Your goal - A copy of the listing below is needed, exact in every line and without images.

Record excerpts -
* * * * * * * * *

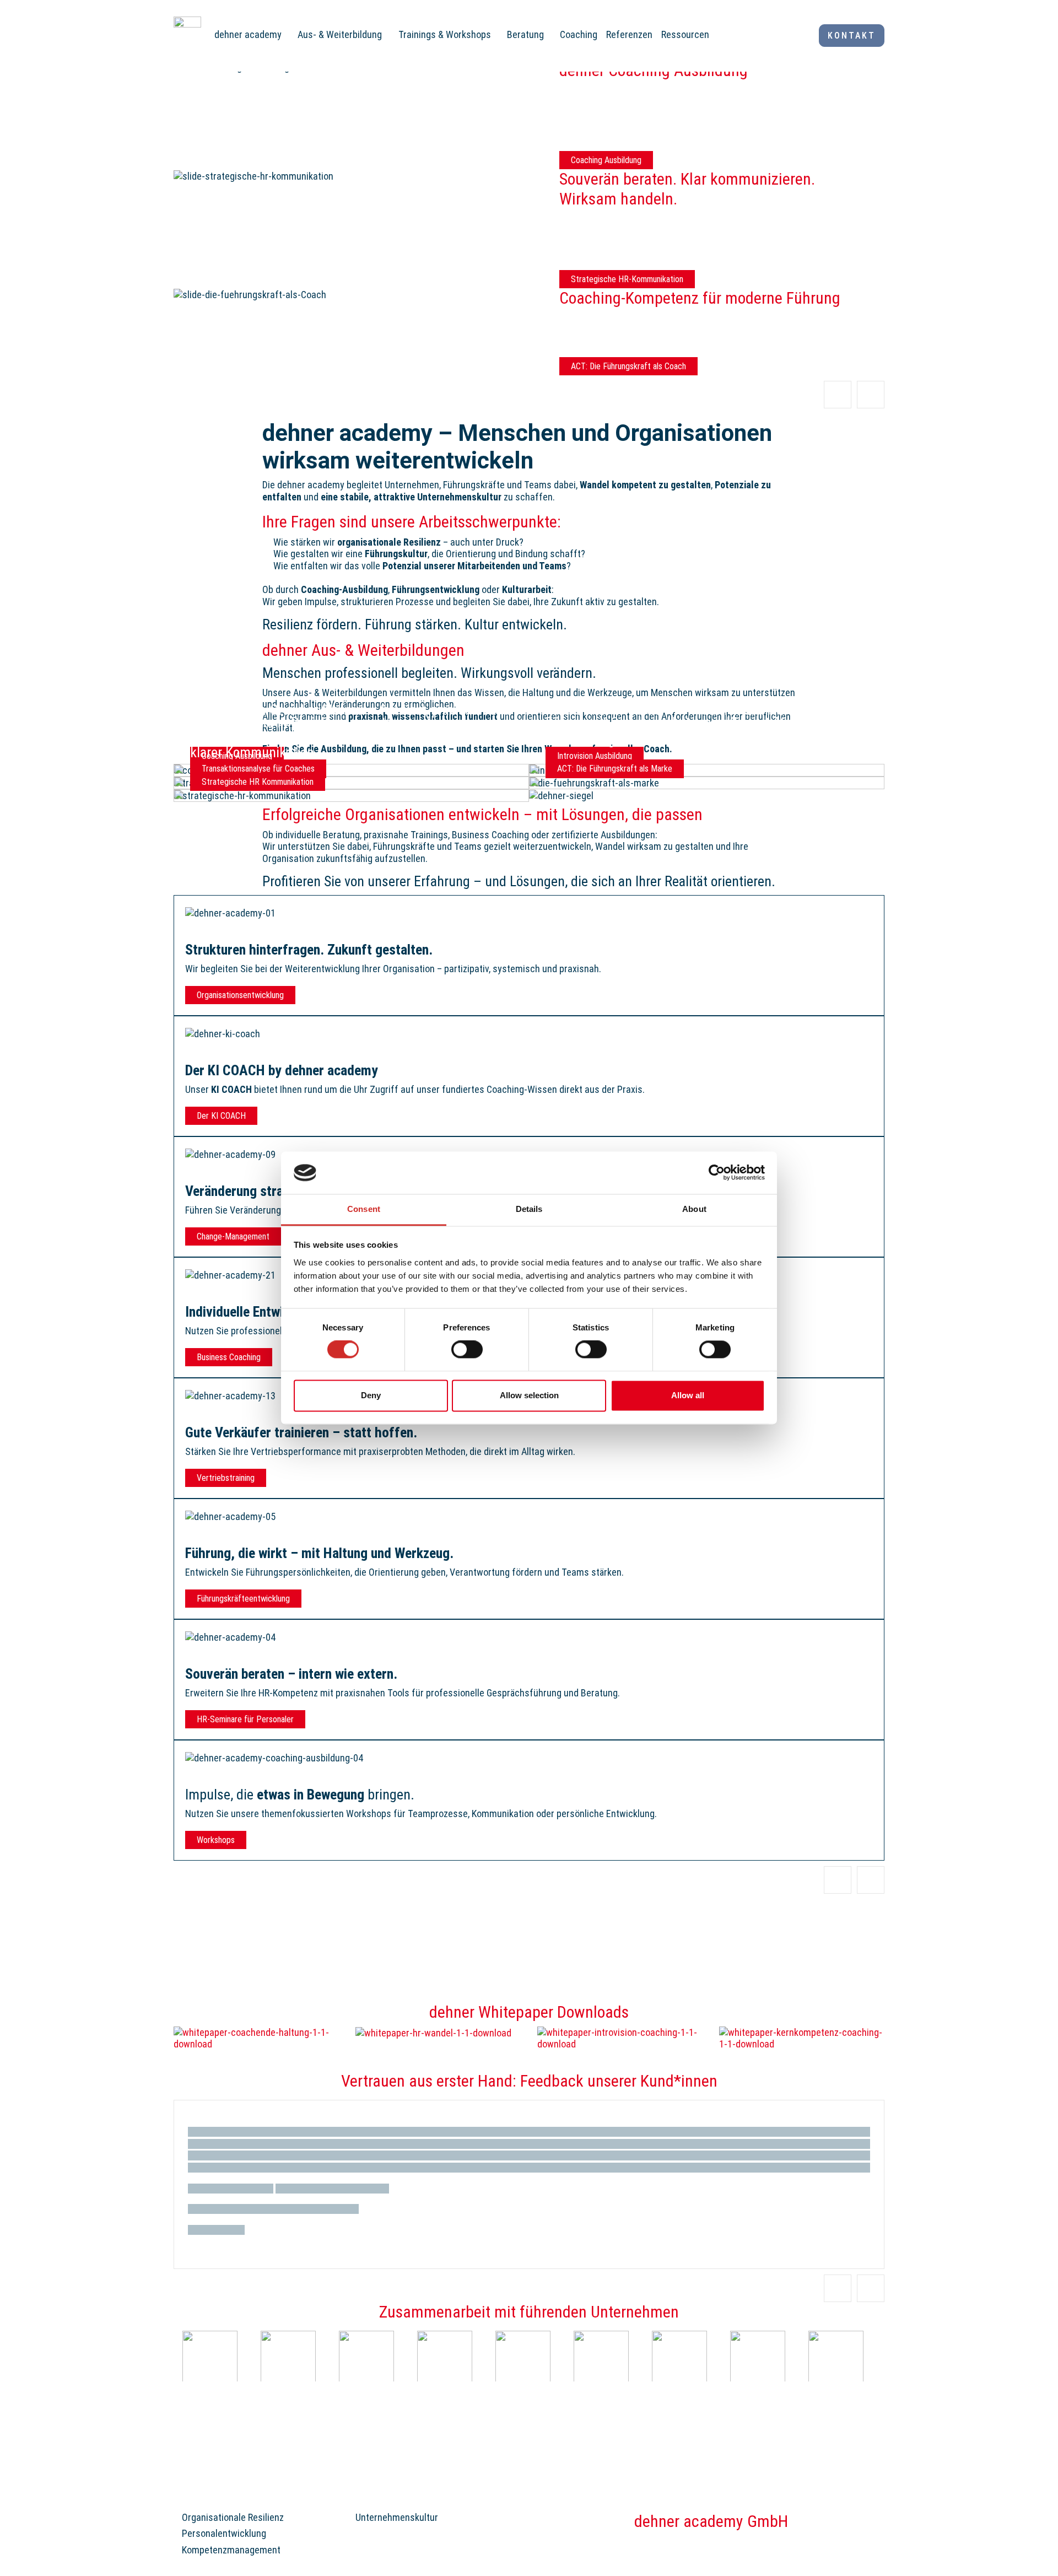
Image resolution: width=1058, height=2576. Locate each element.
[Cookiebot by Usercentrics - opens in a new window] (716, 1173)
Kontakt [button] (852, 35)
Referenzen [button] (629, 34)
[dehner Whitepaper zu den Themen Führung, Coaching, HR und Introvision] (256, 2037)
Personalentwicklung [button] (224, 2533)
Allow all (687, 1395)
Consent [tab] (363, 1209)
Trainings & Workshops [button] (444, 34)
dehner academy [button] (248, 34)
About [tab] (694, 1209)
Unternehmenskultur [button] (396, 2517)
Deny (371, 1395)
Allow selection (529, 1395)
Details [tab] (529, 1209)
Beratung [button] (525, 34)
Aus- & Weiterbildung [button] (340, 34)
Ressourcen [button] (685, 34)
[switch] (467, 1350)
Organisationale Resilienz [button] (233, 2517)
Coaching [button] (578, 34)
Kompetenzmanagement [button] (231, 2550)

* * * * * * * * *

Exercise output -
Image resolution: width=1058, height=2576. Locate each element.
[Cookiebot by Usercentrics - opens in a new window] (716, 1173)
Kontakt [button] (852, 35)
Referenzen [button] (629, 34)
[dehner Whitepaper zu den Themen Führung, Coaching, HR und Introvision] (256, 2037)
Personalentwicklung [button] (224, 2533)
Allow all (687, 1395)
Consent [tab] (363, 1209)
Trainings & Workshops [button] (444, 34)
dehner academy [button] (248, 34)
About [tab] (694, 1209)
Unternehmenskultur [button] (396, 2517)
Deny (371, 1395)
Allow selection (529, 1395)
Details [tab] (529, 1209)
Beratung [button] (525, 34)
Aus- & Weiterbildung [button] (340, 34)
Ressourcen [button] (685, 34)
[switch] (467, 1350)
Organisationale Resilienz [button] (233, 2517)
Coaching [button] (578, 34)
Kompetenzmanagement [button] (231, 2550)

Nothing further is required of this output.